Thanks for checking out my project!




>I do client-side in-memory caching of videos data, only.

This works only if the user does not navigate from and back to your website or refresh the page, but if they do, you make the same api calls all over again. You should set HTTP Cache-Control headers in your response from the server, so that the browser knows that it can serve that data from its cache and does not need to make those requests again. You would then probably not need the client-side in-memory cache at all.


I could do this, but it would introduce other cache invalidation issues. Take this sequence of events, for example:

* The user performs a search, reviews the matches, then closes the browser tab.

* The title or description for one or more of the videos on that YouTube channel are updated.

* 45 minutes later, the user remembers that they wanted to search for something else on that same YouTube channel. They return to VideoMentions Search to perform another search.

If I had sent cache-control headers in the first response telling the browser to cache the results of those HTTP requests, they would not be refetched for subsequent requests and the user would potentially be shown incorrect matches.
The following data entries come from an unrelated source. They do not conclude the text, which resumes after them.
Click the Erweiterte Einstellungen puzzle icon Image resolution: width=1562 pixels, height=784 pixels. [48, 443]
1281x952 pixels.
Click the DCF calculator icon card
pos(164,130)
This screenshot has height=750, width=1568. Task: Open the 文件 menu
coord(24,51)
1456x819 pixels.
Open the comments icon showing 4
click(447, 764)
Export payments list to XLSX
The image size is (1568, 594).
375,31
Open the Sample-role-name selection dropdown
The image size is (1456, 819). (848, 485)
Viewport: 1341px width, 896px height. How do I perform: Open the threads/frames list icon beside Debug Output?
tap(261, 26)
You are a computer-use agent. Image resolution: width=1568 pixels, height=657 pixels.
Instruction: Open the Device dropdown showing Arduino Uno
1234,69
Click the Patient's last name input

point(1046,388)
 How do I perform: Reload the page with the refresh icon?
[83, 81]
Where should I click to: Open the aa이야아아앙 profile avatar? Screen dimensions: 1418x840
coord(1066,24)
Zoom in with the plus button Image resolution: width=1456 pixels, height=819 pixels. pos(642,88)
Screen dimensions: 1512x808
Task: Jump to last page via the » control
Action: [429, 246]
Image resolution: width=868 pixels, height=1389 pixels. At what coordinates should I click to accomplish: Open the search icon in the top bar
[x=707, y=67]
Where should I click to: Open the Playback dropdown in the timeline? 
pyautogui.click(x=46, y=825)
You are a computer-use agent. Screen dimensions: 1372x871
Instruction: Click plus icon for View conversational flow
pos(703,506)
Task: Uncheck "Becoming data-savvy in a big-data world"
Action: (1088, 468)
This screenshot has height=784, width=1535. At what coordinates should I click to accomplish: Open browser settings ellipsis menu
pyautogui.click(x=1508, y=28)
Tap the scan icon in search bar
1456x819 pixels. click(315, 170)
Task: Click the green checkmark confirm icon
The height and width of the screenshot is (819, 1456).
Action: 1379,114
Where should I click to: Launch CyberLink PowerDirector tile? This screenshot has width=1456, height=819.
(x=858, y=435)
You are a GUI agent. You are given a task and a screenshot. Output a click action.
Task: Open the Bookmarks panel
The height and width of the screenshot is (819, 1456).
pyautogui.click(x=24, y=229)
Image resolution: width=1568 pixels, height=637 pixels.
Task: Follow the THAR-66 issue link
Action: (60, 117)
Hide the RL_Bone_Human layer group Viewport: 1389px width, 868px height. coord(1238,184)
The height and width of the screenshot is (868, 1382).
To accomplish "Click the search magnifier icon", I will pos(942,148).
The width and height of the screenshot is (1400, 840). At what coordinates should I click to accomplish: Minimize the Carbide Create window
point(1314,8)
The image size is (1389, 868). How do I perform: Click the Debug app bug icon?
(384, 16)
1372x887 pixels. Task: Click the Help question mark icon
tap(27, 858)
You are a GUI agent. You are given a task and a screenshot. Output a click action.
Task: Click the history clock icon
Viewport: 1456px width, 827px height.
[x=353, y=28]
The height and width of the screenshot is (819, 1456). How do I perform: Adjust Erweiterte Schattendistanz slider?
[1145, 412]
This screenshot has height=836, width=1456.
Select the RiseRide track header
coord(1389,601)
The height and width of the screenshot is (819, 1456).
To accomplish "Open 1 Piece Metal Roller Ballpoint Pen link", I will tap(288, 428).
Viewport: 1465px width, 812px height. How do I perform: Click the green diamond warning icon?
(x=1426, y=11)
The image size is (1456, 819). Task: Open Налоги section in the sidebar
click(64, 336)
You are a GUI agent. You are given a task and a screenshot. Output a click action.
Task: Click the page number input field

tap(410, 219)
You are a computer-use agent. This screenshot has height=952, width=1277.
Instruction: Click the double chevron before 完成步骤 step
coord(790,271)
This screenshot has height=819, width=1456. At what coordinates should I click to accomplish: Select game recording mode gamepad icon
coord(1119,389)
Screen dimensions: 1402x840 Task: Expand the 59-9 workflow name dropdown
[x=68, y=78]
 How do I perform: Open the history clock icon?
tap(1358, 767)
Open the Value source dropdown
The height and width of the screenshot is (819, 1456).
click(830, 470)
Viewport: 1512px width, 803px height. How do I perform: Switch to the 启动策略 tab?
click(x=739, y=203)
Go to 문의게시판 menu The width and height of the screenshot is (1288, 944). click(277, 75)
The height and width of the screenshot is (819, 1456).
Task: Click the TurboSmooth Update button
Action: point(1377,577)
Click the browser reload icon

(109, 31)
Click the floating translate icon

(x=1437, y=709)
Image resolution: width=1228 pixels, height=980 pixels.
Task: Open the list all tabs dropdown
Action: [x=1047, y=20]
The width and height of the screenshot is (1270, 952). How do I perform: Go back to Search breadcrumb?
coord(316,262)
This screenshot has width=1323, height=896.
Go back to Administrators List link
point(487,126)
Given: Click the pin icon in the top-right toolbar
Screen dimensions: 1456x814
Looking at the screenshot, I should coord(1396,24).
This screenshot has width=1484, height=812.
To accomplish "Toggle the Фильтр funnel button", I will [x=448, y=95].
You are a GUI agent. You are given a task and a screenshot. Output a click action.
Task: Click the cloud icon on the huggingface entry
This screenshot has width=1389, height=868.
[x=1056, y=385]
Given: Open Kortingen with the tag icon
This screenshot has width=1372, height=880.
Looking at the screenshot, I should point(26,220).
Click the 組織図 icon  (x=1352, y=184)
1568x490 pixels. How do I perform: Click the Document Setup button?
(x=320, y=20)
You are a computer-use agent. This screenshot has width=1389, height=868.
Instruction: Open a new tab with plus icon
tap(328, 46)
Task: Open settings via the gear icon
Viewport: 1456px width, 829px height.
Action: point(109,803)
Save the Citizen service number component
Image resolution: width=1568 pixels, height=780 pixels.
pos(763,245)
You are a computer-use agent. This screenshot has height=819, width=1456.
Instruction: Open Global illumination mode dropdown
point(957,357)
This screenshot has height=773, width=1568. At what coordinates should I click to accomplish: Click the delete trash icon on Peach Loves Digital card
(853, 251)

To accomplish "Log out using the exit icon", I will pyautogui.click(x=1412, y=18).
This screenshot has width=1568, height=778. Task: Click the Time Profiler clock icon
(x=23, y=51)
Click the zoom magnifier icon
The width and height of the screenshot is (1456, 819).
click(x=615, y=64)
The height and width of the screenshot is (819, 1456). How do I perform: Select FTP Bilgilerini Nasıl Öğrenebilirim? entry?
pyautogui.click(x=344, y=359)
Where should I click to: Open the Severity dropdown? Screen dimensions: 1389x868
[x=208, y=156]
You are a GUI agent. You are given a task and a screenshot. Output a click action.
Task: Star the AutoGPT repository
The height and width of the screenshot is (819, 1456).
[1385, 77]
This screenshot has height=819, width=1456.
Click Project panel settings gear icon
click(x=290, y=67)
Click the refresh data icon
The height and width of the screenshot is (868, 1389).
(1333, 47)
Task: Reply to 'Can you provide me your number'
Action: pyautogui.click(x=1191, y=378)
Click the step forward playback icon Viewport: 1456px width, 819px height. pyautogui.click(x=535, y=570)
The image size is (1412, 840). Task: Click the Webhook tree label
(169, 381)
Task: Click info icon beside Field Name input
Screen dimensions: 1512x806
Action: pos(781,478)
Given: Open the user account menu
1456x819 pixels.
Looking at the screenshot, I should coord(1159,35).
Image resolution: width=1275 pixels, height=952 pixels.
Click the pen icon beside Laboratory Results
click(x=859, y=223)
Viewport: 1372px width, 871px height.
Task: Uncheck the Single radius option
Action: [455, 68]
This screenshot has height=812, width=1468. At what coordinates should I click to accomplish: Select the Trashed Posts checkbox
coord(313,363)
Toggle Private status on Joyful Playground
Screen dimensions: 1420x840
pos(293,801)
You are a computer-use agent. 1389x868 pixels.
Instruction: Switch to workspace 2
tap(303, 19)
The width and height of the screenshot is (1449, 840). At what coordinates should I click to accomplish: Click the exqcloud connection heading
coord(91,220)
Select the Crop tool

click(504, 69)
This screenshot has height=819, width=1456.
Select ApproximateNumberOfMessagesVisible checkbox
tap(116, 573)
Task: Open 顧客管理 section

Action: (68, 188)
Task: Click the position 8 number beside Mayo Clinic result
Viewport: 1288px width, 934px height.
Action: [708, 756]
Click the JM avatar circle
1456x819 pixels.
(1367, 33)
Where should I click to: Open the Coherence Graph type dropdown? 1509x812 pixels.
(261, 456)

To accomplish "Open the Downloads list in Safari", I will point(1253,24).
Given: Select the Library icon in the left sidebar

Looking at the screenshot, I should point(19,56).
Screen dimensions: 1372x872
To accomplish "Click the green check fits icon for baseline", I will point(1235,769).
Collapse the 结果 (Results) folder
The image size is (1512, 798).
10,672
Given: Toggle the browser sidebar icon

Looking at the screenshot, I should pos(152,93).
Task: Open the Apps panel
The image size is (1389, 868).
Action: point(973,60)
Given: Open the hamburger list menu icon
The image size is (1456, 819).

By fetching the data fresh whenever the user opens VideoMentions Search in a new browser tab, I guarantee that they're getting correct matches based on the titles, descriptions and spoken words that the videos have at the time the search is performed.

So as it's implemented currently, I'm choosing to take a performance hit in exchange for improved accuracy. And I'm comfortable with that tradeoff since searches seem decently speedy to me when I use the tool.

Thanks for your thoughts, and the alternative client-side caching idea!